Thomas Paine's Age of Reason surprised me very much which underscores the adage to never reduce a book to its cover art or title.  Frankly, Paine's book would be more accurately titled The Age of Reason and How I Debunked the Christian Bible Using 18th Century Logic and Replaced the Corrupt God Therein with my Own Vision of a God Creator Whose Word is Written as the Cosmos Itself Yet Remains Patriarchal, Almighty and Worthy of Worship Through Enlightened Human Moral Action.  It's not surprising that Paine's work influenced Thomas Jefferson, the Declaration of Independence and the U.S. Constitution, particularly in making the leap that human rights are self evident.  Nevertheless, although I found Paine's ideas historically interesting, it felt like he was in love with his own Deistic preconceptions to the point he failed to see the flaws in his own anthropomorphic god visions.

Fast forward and we see how science in the past three hundred years has unraveled much on the physical truth front as the installments of the ongoing Cosmos TV Saga demonstrate.  Carl Sagan and Neil Degrasse Tyson arguably have been the most prominent spokespersons (salespersons?) for scientific awe in the last fifty years.  The Cosmos series both presented a chronology of scientific discovery and invention, and informed the era of engineering marvel where scientific applications dazzle us daily, not to mention have solved countless challenges indifferent Nature has set before us.  Such developments have spurred on such economic prosperity (on average) across the world that we often forget what an awesome world lies beneath.  The most recent Cosmos series successfully implements computer generated and artistic animation alongside thoughtful narrative to help us remember the amazing progress we have made in understanding the physical world.  Additionally, the series as a whole indicates how being better informed of the physical world enables us to implement the moral ideals we set for ourselves.

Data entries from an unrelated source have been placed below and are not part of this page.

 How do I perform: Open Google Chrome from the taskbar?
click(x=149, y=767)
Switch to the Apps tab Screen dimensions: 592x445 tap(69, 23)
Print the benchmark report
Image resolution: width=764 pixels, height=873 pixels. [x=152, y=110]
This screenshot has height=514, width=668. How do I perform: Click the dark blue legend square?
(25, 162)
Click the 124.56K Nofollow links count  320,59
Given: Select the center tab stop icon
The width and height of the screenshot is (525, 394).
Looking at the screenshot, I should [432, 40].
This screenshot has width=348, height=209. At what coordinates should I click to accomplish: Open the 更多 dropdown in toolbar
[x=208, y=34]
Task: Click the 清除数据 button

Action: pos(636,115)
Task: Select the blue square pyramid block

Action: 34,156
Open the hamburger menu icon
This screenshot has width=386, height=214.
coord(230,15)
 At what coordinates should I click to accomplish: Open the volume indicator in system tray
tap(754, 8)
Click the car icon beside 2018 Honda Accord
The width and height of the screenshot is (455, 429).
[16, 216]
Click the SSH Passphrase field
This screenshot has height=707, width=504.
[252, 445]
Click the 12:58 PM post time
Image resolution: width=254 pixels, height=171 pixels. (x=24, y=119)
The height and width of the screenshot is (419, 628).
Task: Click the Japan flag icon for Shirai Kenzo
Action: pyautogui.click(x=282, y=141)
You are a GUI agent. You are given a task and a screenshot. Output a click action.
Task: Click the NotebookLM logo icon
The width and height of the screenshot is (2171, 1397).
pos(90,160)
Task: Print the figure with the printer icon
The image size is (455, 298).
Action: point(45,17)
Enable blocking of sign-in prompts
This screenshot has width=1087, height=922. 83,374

Peeking Beyond the Observable Universe?
Progress toward the future unfolds at the same rate it always has, one second at a time.  In ancient times, the human species creatively confronted the mysteries of the universe by inventing mythological and fantastical hypotheses of how the world works and how it began.  Moving past the kings that leveraged mythical god decrees from birth, the likes of Thomas Paine inspired us to flush the biblical baggage and replace it with iterative, improved idealism, idealism which ironically clung to first cause imaginings connected to an Almighty Powerful (usually Male) Designer of Physical and Moral Truth.  In this modern day, progress continues as humans further wield integrity alongside seasoned techniques of seeking and finding truth, leaving pat myth-based answers behind .  Together we step forward with daring
aplomb, looking inward, and outward, forward and backward, and yes, even prior to the Big Bang moment, while declaring with deep a joyful honesty "we don't know"......"yet!"